[Start of Attachment]
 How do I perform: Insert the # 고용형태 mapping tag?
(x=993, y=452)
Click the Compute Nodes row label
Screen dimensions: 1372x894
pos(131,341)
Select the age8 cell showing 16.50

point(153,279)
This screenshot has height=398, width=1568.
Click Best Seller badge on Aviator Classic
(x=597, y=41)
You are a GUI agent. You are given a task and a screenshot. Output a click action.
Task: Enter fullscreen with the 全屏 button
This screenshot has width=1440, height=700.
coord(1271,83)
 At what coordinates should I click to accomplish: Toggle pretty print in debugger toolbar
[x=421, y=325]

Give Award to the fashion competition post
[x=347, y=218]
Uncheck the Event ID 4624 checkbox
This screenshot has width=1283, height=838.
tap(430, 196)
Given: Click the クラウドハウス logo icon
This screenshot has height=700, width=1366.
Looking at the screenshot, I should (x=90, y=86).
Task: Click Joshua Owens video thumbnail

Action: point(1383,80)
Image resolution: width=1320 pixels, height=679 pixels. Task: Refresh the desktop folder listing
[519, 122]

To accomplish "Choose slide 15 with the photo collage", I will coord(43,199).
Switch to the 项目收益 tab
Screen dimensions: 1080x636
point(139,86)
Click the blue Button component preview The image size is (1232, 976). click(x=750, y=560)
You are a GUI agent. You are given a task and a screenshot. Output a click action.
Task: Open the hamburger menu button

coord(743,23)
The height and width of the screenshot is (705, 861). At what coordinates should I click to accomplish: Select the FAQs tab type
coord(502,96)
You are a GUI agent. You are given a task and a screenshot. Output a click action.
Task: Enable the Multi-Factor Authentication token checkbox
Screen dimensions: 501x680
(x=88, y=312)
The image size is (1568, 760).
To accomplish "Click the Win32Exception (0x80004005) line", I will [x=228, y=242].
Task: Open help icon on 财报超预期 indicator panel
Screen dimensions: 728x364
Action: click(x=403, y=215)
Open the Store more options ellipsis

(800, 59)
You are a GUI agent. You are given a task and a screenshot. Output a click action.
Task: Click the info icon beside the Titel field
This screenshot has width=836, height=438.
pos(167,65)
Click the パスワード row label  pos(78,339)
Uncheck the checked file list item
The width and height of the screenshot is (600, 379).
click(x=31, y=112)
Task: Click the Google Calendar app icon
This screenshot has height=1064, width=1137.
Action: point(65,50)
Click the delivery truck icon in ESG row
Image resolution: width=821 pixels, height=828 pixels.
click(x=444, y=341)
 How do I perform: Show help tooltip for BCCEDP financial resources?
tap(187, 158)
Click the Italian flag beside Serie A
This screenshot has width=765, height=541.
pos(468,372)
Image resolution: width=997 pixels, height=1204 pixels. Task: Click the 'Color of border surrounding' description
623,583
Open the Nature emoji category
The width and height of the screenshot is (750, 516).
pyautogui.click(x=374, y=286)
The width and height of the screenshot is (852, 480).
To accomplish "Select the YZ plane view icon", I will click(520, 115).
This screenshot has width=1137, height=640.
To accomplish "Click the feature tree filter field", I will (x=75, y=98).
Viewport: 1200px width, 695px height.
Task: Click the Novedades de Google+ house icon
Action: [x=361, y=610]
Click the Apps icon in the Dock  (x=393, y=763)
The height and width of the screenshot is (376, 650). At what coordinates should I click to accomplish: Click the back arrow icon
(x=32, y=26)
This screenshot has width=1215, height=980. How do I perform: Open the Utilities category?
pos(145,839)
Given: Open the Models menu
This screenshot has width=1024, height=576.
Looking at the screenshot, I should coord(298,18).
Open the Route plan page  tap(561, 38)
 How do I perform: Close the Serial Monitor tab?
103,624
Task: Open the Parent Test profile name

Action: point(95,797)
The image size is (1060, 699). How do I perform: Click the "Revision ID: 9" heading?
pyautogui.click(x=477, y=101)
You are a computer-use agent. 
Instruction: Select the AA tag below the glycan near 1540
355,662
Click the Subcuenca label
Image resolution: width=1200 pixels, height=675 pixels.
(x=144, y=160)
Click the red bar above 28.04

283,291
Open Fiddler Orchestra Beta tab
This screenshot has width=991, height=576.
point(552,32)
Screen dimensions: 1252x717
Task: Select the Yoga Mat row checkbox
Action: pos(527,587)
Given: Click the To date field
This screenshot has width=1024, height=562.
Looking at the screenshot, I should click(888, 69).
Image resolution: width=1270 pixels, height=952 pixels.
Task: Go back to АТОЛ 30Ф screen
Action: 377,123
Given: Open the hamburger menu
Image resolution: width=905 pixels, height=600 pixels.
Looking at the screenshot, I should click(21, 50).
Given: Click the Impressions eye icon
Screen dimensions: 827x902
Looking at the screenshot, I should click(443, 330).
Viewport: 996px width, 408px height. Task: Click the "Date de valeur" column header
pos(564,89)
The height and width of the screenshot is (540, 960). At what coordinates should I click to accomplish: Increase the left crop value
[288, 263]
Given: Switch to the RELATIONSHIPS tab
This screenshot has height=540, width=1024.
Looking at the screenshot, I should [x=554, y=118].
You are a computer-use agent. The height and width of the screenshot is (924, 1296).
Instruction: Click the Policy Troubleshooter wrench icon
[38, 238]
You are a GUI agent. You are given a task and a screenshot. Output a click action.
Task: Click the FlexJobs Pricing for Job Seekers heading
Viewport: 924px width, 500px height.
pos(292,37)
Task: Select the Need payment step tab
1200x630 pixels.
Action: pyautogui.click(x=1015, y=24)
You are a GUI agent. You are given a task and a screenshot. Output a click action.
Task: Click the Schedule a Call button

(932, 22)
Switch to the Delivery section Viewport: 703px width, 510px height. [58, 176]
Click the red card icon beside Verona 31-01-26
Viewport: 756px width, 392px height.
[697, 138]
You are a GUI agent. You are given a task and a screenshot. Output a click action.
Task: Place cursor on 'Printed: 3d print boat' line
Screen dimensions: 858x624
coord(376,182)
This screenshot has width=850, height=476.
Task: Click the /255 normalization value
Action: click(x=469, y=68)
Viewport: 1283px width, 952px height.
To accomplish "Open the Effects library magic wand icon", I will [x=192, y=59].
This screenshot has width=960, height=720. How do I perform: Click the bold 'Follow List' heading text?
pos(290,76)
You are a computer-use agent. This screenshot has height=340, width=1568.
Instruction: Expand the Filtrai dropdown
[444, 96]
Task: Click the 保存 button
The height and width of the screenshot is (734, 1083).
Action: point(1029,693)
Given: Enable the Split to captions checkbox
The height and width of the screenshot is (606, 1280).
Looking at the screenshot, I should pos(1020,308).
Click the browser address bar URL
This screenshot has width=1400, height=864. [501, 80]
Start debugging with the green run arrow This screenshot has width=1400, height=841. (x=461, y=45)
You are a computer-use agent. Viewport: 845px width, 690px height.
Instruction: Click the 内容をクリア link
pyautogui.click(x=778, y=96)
[End of Attachment]
* TASK INSTRUCTIONS *
Check each line of the records above for the word "Switch", then give the number of lines that have it, with no other words.

* ANSWER AREA *
3